(THE DATA Opens)

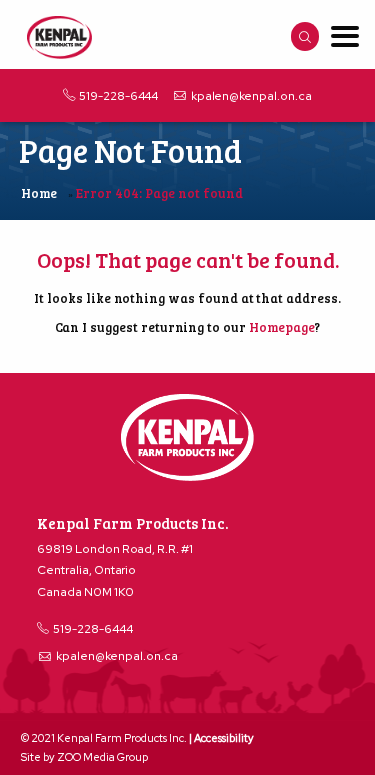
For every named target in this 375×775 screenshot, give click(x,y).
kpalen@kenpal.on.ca (251, 96)
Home (39, 193)
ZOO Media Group (102, 757)
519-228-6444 (118, 96)
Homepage (282, 327)
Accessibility (224, 738)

(THE DATA Closes)

_WHAT THIS TASK INVOLVES_
Although the records contain pictures, only their text should be repeated, exactly as it appears.

_TASK RESPONSE_
For every named target in this 375×775 screenshot, give click(x,y).
kpalen@kenpal.on.ca (251, 96)
Home (39, 193)
ZOO Media Group (102, 757)
519-228-6444 (118, 96)
Homepage (282, 327)
Accessibility (224, 738)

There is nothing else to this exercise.